Built to Stagnate

diet coke.jpgMy corporate training was in product management.  I was trained to build and grow product lines.
 

There were three questions I was taught to ask to uncover major growth opportunities:

1) What additional services or products can we sell to our existing customers? If you have a store, you can increase revenues by getting each customer to buy two items rather than one.

2) Can we sell our existing product to a new type of customer?  I recently learned that Diet Coke can be used to remove graffiti.  They could change the packaging and sell it at Home Depot.

3) Are there core parts of the product or the supply chain used to create the product that could be leveraged to create an additional product at low cost and give us a competitive advantage?  You see this done a lot with auto manufacturers that use the same engine or chassis for multiple lines of cars.  For example, the Passat and several Audis are built on the same chassis.

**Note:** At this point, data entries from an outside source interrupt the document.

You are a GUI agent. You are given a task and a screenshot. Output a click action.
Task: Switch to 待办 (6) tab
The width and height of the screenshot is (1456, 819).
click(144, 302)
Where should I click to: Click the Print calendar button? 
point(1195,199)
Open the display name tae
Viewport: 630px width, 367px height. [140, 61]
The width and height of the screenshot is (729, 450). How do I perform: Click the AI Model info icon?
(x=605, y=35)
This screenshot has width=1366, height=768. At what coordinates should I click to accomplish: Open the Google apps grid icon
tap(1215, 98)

Working now as a nonprofit manager in an organization poised to introduce a new product line, I tried to use these same three questions to identify and prioritize our best options for growth.

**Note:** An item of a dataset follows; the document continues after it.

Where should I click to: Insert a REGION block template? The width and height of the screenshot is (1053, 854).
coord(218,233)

What I am discovering is yet another impediment to nonprofit growth (and therefore cost effectiveness and efficacy).  It is tied to the challenge of having two customers - the client served and the public or private funding that covers the cost of serving clients who by definition can't pay themselves.

It is relatively easy to identify new services to provide clients.  There is an almost endless source of unmet need.

The challenge is that the funding sources are built to support single program organizations that are relatively similar in size. Foundations, specifically, do not proportion their investments based on relative market share or the cost per outcome achieved.  Rather, they cap the size of a potential investment (typically between $25k and $100k), and no matter how big or cost effective you are, you hit that ceiling.

So, if two organizations are providing the same service in a market, a foundation might give them each $25k per year (total of $50k for both organizations).  If those same organizations merged and were able to collectively serve 25 percent more clients on the same budget (assumes economies of scale), the foundation would reward them by cutting their grant in half to $25k, as that is their ceiling per organization.

Flip that around and you can see our challenge.  If we have a foundation funding the Taproot Foundation at their ceiling amount, the only way to get them to support a new program without cannibalizing our revenue for existing efforts is to start a new entity for the new program.  Taproot Foundation would do our current programs and get the $25k grant and the Turnip Foundation (spin off) could get a second grant.  This, of course, would double our overhead expenses, as we would need two HR, accounting, and IT departments, among others.

If Foundations are serious about outcomes and efficacy, they could address this in a couple of ways:

- create some grant programs based on market share (the more services you deliver, the larger the grant)

- allocate grants to providers who maintain quality while operating at the lowest cost until the grant budget is drawn down. So, if the best provider can use 80% of the grant budget to serve clients, they would get 80% of the funding.  the next best provider would get the remaining 20%.

- create a policy that if two organizations merge, they will be eligible for 200 percent of the ceiling of a single nonprofit going forward (or better yet, bump it to 250 percent to create incentives)

This is directly tied to one of the biggest criticisms of foundations.  The current common foundation model is based on the assumption that foundations exist to keep nonprofits in business.  It should instead be focused on partnering with nonprofits to achieve the maximum public benefit. 

All that said, if I had a ton of money and started a foundation, I wouldn't want people lecturing me about how to give it away.